In an appeal certified directly from the Bankruptcy Court for the District of Delaware (the “Bankruptcy Court”) to the Court of Appeals, the Third Circuit issued a ruling upholding Judge Kevin Gross’s decision that a chapter 11 debtor-employer may reject the continuing terms and conditions of a collective bargaining agreement (“CBA”) under 11 U.S.C. § 1113, despite that the CBA expired post-petition.

The Bankruptcy Court’s Decision

In December 2014, the Bankruptcy Cave first reported on the Bankruptcy Court’s decision in In re Trump Entertainment Resorts, Inc. (the “Bankruptcy Opinion”).  The controversy centered around whether provisions of the National Labor Relations Act (“NLRA”) that maintain the status quo of an expired CBA during negotiations for a new CBA mean that the expired CBA still exists as a contract that can be “rejected” under section 1113 of the Bankruptcy Code.  The Bankruptcy Opinion held in the affirmative – the Debtors could reject the expired CBA because section 1113 failed to distinguish between expired and unexpired CBAs.  The Bankruptcy Opinion was largely driven by practical factual considerations – the Union had engaged in “stiff-arm” negotiation tactics that left the Debtors with few choices, and absent the rejection of the expired CBA, the Debtors faced a complete shut-down, the loss of thousands of jobs, and the shuttering of the business.  The Debtors went “all in” on this poker hand, it was rejection or bust; the Bankruptcy Court agreed with the Debtors.

The Appeal

On appeal, In re Trump Entertainment Resorts, Case No. 14-4807 (3d Cir.
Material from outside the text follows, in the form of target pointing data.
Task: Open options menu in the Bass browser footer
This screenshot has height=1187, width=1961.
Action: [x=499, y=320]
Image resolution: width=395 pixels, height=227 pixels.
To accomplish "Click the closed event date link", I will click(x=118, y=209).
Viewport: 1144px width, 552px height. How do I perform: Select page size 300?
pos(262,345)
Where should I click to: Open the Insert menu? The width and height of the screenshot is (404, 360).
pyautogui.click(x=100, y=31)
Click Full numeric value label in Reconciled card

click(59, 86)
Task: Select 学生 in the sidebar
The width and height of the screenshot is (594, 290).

Jan. 15, 2016), the Union centered its argument on a parallel to section 365, arguing that because a debtor may not assume or reject an expired executory contract under section 365, it also may not reject an expired CBA under section 1113.  However, the Third Circuit noted that due to the NLRA, the obligations of the expired CBA continue to burden the debtor (unlike that of a traditional executory contract).  In addition, Congress failed to include in section 1113 a distinction between expired or unexpired CBAs, and otherwise failed to address the continuing effect such agreements may have upon a debtor.  To that end, the court opined that Congress must have considered the overlapping impact of these federal statutory regimes.  The interpretation that permits a debtor to reject an expired CBA, held the Third Circuit, best balances a debtor’s ability to proceed through the protracted NLRA process with some speed, while still protecting workers by obligating the estate to honor the CBA’s provisions until there is a rejection.

The Third Circuit also noted the “exigencies” the Trump Debtors faced, which were significant factors in the Bankruptcy Opinion.  The Third Circuit noted that as a policy matter, it is preferable to preserve jobs through rejection rather than face the permanent loss of positions, and an entire business, by requiring debtors to continue to abide by the terms of an onerous CBA.

Analysis and Conclusion

Following the appeal, our initial analysis of the implications of this case appears to hold true.  The Third Circuit’s interpretation of section 1113 may be a boon to a would-be debtor that is laden with burdensome labor obligations, and is nearing the expiration of a CBA.  While outside bankruptcy a company would normally be required to bargain to impasse (a very time consuming endeavor), in bankruptcy court a company may be able to short-circuit this process and obtain rejection of the CBA, even where it expired post-petition.  As explained by the Bankruptcy Court and the Third Circuit, the ability of debtors to reorganize and emerge as operating companies, which is arguably the primary purpose of chapter 11, supports this interpretation of section 1113.